• Stored data entries:
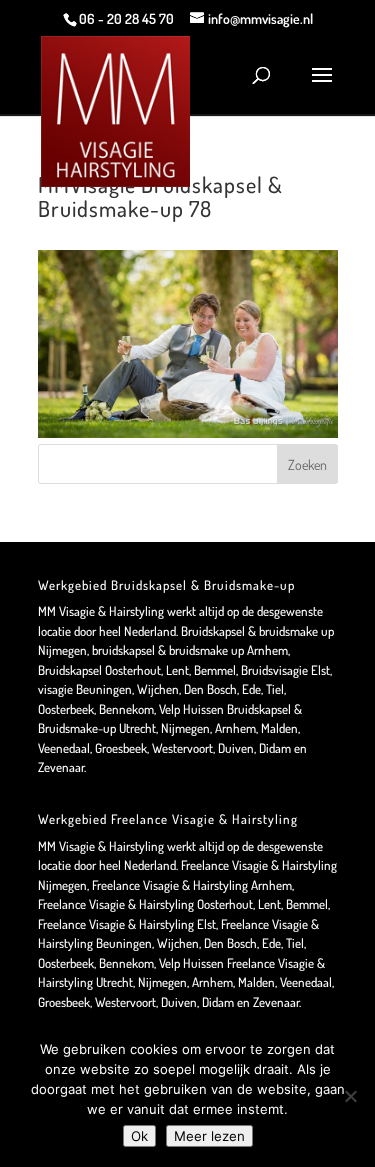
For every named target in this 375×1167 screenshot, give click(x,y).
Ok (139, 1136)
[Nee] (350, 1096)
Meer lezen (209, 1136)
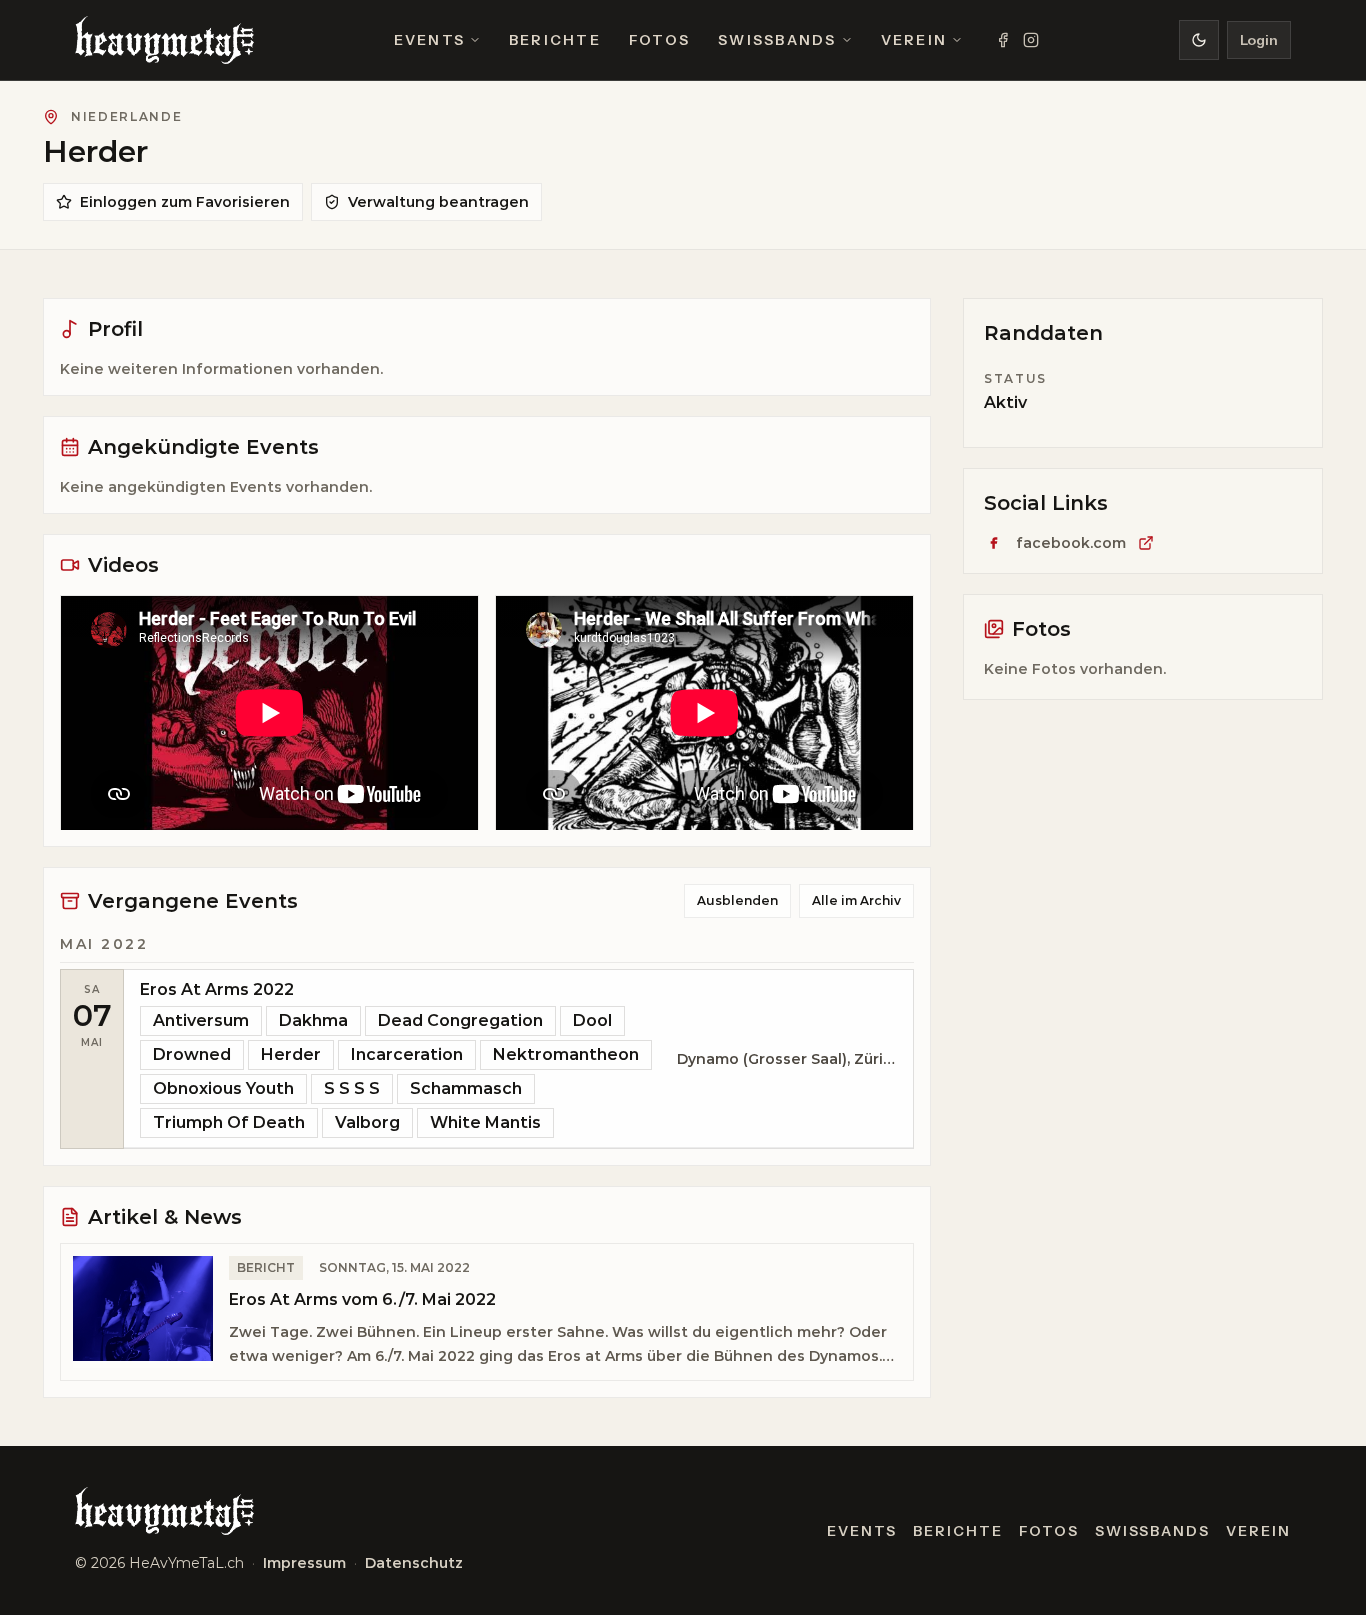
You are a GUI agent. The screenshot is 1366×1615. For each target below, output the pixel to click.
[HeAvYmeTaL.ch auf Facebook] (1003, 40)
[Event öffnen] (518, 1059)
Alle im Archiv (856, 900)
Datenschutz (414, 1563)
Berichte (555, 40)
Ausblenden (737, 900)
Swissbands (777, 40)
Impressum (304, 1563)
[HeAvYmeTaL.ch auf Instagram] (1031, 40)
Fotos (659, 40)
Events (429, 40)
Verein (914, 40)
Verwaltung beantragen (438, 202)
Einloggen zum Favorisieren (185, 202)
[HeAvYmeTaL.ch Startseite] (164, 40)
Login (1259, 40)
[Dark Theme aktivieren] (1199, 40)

• WHAT THE EXERCISE ASKS: From the entries above, give again exactly the lines running from the line with "Ausblenden (737, 900)" to the line with "Einloggen zum Favorisieren (185, 202)"; include both of those lines.

• OUTPUT:
Ausblenden (737, 900)
Swissbands (777, 40)
Impressum (304, 1563)
[HeAvYmeTaL.ch auf Instagram] (1031, 40)
Fotos (659, 40)
Events (429, 40)
Verein (914, 40)
Verwaltung beantragen (438, 202)
Einloggen zum Favorisieren (185, 202)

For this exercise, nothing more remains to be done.